### THE TASK
Isolate every line in the records below with "computer" in it.

### SOURCE INFORMATION
⟨

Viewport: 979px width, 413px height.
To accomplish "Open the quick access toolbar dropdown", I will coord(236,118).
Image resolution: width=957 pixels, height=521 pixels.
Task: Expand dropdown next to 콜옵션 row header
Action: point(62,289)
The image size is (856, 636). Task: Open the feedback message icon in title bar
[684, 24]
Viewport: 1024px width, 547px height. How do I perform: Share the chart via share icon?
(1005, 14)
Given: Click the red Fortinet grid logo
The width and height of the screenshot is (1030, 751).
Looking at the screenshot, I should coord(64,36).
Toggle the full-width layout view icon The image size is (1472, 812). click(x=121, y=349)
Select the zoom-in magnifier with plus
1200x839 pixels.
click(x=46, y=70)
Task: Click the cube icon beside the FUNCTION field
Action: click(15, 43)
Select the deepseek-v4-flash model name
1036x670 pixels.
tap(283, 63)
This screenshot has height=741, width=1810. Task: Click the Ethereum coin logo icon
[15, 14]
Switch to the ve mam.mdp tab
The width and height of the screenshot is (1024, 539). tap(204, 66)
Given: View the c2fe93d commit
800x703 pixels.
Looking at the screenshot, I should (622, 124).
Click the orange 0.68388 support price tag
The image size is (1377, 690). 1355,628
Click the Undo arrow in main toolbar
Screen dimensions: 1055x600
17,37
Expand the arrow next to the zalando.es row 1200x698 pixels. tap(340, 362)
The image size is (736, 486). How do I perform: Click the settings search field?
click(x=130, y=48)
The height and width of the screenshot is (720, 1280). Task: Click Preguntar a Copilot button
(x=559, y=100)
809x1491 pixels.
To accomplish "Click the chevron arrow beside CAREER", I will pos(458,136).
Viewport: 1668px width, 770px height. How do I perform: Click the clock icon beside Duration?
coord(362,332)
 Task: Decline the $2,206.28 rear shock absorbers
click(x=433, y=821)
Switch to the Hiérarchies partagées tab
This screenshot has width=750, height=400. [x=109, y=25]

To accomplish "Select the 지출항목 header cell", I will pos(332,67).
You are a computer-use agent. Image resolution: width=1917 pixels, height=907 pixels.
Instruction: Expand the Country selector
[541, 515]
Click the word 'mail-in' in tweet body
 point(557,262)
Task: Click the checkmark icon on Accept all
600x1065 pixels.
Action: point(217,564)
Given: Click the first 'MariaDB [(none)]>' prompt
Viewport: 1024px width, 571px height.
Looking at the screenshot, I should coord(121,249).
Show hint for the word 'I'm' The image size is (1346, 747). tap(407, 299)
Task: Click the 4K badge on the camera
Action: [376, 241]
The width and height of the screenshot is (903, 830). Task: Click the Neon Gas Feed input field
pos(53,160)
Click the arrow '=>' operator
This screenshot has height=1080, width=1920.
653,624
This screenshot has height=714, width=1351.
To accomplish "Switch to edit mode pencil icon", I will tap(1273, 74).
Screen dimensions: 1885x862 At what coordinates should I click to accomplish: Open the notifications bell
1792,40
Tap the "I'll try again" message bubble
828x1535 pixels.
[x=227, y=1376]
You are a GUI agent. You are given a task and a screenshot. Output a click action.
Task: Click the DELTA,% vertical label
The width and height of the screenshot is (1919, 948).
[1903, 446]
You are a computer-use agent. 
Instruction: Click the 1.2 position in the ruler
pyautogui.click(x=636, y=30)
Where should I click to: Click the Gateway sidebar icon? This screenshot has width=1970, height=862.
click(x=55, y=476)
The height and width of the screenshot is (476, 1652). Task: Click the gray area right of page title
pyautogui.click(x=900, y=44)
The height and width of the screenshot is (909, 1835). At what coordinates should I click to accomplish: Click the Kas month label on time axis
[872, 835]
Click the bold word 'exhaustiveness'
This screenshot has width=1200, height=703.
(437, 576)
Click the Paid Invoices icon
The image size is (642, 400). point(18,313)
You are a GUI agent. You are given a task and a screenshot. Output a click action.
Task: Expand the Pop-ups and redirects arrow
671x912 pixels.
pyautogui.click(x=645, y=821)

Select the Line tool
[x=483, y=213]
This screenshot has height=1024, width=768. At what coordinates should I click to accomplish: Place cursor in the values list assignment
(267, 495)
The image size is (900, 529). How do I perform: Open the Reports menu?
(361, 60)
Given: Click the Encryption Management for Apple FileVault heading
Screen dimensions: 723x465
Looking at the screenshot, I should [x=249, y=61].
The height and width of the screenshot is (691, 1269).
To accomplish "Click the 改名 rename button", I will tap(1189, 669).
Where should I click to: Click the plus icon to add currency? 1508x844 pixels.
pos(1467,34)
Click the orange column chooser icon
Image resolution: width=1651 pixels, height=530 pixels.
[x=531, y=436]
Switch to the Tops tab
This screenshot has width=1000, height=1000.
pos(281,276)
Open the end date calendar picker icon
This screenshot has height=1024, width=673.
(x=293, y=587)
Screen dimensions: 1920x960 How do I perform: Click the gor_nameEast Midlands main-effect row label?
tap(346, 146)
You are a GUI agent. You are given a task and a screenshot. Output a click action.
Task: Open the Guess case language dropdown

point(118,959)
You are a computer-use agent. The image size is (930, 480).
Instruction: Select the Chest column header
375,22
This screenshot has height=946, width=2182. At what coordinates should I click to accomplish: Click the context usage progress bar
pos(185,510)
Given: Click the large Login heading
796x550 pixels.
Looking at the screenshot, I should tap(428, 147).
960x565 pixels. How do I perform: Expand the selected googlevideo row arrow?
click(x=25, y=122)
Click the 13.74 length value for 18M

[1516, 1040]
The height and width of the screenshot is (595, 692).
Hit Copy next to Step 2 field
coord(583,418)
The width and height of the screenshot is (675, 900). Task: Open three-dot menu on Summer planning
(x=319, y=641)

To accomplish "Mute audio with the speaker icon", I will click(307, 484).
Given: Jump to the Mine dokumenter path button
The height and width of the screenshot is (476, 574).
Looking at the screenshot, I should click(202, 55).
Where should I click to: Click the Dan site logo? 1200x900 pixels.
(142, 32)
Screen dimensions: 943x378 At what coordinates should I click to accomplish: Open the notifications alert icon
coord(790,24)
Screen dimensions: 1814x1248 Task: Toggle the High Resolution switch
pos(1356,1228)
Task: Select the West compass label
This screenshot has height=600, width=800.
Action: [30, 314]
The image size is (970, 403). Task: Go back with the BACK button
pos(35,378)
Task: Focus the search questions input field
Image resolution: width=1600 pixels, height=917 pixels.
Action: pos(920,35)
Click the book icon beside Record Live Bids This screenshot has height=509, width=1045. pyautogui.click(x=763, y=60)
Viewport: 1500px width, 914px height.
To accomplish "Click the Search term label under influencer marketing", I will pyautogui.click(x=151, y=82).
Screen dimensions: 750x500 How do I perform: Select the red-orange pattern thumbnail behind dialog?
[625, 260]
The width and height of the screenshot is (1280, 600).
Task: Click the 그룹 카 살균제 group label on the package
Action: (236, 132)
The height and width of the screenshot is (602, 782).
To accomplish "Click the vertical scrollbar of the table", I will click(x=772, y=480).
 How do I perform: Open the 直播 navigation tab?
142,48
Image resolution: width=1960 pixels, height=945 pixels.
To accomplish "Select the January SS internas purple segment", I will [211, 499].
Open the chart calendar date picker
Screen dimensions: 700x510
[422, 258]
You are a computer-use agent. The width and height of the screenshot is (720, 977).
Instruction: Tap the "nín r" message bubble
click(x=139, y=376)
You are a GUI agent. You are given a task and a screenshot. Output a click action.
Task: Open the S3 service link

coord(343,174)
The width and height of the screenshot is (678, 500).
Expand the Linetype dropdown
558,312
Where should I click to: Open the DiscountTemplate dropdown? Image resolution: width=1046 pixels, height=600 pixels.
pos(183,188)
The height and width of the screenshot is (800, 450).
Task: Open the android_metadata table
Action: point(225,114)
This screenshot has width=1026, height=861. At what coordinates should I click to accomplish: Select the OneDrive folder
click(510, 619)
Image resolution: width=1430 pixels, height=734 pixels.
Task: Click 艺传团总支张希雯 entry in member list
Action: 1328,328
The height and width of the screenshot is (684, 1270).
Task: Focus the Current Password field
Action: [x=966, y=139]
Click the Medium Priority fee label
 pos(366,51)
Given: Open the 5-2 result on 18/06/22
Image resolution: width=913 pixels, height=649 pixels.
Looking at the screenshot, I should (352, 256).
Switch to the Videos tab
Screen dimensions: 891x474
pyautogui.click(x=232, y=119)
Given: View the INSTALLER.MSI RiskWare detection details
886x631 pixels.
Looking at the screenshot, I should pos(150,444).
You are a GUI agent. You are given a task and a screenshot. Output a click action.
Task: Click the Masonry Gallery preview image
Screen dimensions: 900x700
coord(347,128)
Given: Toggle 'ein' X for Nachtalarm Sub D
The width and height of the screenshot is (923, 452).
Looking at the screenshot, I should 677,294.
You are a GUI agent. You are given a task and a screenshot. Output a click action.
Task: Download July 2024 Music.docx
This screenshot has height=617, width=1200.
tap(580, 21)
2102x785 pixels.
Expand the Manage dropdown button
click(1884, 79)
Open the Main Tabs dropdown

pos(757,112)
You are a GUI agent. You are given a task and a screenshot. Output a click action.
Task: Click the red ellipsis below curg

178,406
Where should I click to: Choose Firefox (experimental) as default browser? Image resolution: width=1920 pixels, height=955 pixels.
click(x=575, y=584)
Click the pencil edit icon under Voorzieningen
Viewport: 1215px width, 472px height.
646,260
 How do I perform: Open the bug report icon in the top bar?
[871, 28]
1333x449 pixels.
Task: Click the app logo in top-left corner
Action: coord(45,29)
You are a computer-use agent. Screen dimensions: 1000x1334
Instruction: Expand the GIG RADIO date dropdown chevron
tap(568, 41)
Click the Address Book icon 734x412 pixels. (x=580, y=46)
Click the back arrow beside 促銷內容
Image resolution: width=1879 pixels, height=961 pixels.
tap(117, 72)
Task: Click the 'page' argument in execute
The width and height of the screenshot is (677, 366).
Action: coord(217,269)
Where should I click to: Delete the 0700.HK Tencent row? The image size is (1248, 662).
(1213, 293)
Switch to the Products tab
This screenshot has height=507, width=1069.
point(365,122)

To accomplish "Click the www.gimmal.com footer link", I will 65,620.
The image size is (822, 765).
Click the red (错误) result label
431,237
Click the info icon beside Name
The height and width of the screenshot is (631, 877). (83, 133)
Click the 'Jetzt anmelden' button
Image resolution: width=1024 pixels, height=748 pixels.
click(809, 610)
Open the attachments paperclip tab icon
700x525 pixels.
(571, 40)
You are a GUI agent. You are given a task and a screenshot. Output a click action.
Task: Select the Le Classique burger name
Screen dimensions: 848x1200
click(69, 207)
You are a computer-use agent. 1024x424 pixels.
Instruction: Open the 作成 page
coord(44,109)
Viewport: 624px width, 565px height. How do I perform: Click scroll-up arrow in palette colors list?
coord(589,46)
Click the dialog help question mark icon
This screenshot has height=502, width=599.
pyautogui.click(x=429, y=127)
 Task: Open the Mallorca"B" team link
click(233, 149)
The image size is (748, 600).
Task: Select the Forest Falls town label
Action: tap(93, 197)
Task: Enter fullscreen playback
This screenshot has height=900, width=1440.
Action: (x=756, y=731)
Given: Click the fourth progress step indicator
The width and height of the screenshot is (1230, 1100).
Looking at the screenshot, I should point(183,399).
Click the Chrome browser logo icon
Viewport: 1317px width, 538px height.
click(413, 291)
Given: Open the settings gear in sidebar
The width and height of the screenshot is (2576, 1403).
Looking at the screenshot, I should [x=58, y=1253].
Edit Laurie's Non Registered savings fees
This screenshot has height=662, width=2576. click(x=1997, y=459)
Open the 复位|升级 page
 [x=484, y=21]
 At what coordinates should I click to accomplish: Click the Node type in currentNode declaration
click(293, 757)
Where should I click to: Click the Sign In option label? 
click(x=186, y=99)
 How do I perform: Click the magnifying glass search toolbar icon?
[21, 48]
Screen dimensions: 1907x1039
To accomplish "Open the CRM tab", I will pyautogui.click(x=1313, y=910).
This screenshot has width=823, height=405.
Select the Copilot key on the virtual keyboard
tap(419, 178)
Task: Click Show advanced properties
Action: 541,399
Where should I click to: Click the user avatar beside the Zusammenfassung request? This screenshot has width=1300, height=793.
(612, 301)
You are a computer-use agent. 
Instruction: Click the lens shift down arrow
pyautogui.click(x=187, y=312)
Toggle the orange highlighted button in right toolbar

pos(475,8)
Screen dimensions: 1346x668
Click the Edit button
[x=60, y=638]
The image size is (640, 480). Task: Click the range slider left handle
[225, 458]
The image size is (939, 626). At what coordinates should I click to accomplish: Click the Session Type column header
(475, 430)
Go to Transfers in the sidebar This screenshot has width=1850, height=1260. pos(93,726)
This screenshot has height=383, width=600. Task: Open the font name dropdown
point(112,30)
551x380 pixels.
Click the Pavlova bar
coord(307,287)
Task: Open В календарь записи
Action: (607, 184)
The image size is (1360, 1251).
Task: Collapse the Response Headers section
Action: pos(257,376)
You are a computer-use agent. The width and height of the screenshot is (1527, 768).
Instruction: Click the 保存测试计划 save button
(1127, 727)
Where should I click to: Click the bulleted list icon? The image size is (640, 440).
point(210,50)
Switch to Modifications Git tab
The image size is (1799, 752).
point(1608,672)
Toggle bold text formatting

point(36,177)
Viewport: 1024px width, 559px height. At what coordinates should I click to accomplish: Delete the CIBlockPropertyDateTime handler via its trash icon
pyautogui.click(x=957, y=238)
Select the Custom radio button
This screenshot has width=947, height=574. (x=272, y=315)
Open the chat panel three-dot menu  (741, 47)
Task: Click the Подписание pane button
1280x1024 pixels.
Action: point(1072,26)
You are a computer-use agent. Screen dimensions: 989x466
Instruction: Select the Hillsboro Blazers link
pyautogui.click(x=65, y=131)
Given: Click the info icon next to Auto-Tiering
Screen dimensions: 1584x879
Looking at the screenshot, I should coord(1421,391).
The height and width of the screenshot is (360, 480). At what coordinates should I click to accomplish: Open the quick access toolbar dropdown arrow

⟩

### TASK RESPONSE
You are a computer-use agent. Image resolution: width=1917 pixels, height=907 pixels.
You are a computer-use agent. 
You are a computer-use agent. The image size is (930, 480).
You are a computer-use agent. The width and height of the screenshot is (720, 977).
You are a computer-use agent. Screen dimensions: 1000x1334
You are a computer-use agent. 1024x424 pixels.
You are a computer-use agent. 
You are a computer-use agent. The width and height of the screenshot is (1527, 768).
You are a computer-use agent. Screen dimensions: 989x466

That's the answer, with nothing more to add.